Hawke gives a husky laugh and bends over to kiss me again. It's deep and possessive, full of passion and desire. He moves straight past romantic and right into erotic territory with just a few skillful swipes of his tongue against mine. I can't help the moan that pops out, but then again, I never could.
This fuels him on and makes him bolder. He presses a kiss to the corner of my mouth, then my jaw. "I seem to remember you and I having a certain fondness for fucking in the great outdoors."
"Yes we did," I whisper as his lips go to my neck, my one great weakness to his powers of persuasion.
"Feeling adventurous?" he asks before scraping his teeth along my ski
n.
"Always with you," I tell him with naked honesty. "Always."
"That's my girl," he murmurs, and then his hands are everywhere.
First a firm grip to my jaw to hold me steady, followed by another deep kiss.
His body moves over me, nudging my legs apart. He settles on top, presses his hardness to me, and grinds while never taking his mouth from mine. The next few moments are defined by one very long kiss that has no breath in between but fractures into jolts of lust as his hands start to roam. Up my shirt, under my bra, squeezing and pinching.
My hands have no choice but to reciprocate. I stroke the long, hard lines of his back. Slip my fingers into the waistband of his jeans and dig them down into his ass. His breath fans out harshly as I rotate my hips under him, both of us wordlessly egging the other on.

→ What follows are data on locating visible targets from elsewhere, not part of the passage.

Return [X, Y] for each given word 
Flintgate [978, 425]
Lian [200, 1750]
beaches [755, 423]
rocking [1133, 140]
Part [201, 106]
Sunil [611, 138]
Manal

Our touches become aggressive, almost frantic. Shoes get kicked off, buttons get popped, and clothes start to be shed. The crisp air is a welcome relief to my heated and sensitive skin, and when Hawke's hand goes in between my legs, I arch up into him hard. With his fingers inside of me and his teeth to one of my nipples, my first orgasm crashes into me hard. My hands tear at his long hair, then press down on his head to hold him to my breast while my body shudders.
"So sexy," he murmurs as he pushes up, both his hands coming to rest near my hips. He looks down at me and says, "Raise your legs, baby. Spread them wide for me."

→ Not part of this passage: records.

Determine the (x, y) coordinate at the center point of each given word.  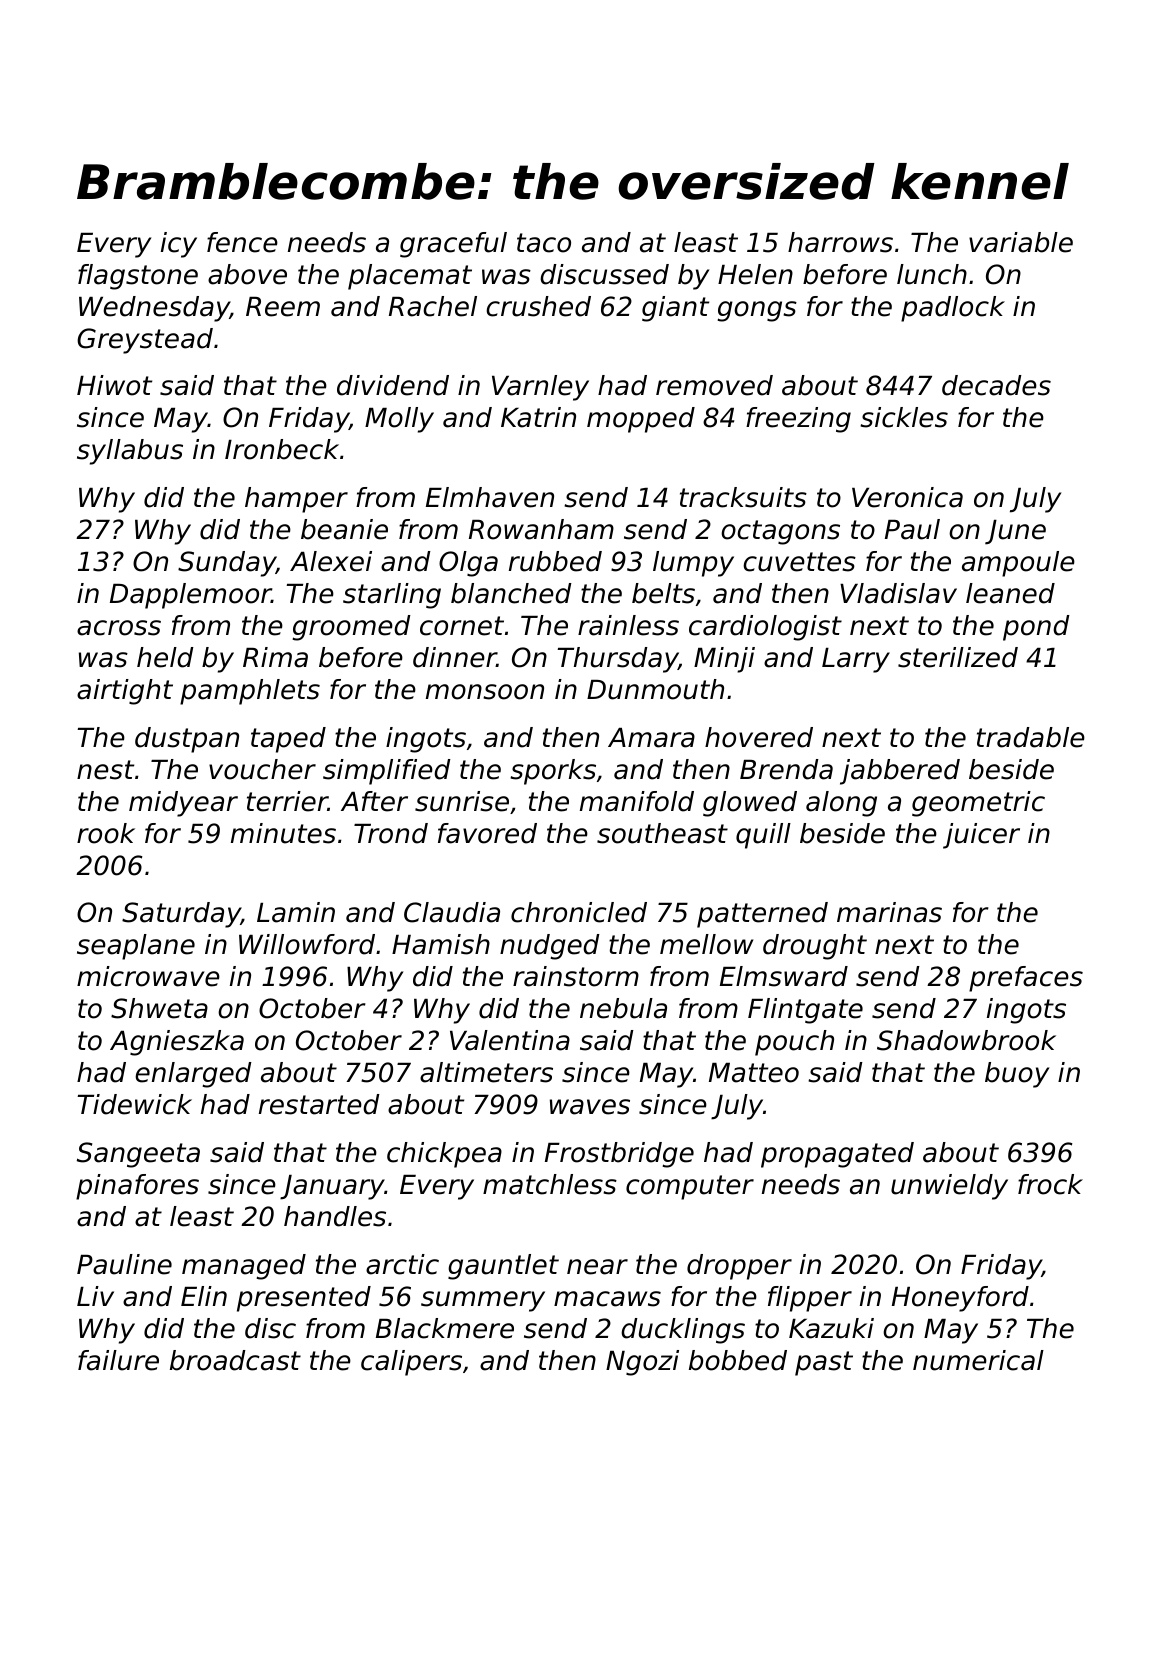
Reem (283, 307)
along (841, 804)
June (1015, 532)
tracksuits (743, 497)
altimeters (486, 1072)
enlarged (193, 1075)
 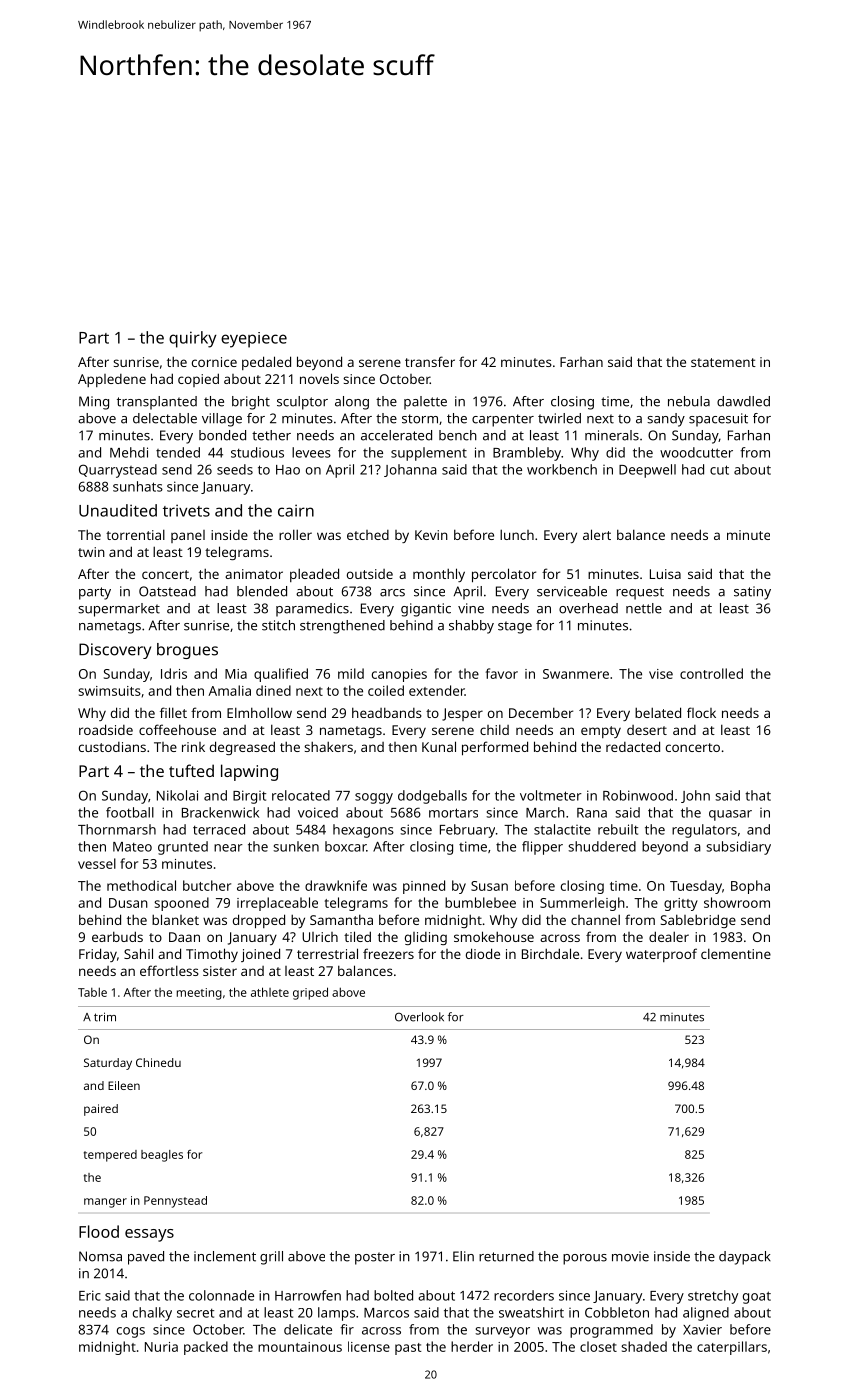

I obey and reach my hand down to circle around his long, thick erection. I rub my thumb over the tip, feel the wet, and guide him to me. With a loud huff of breath, Hawke pushes inside and I melt around him so we become one.
Slowly he moves in and out of me. One hand grips on to mine with fingers interlaced. His lips rest against mine, lightly brushing back and forth while his cock moves deeper and deeper.
"Feel good?" he asks, and it's a stupid question. As if my moans and grunts aren't enough of an answer, but he wants to hear it. He wants the validation.
"Feels better than anything I've ever felt before." That's the God's honest truth. Right now, in this moment, something is different between us. Maybe it's the tension of my dad's illness being released, or that we've finally been able to move past the bitterness, but all of a sudden this feels new and monumental to me.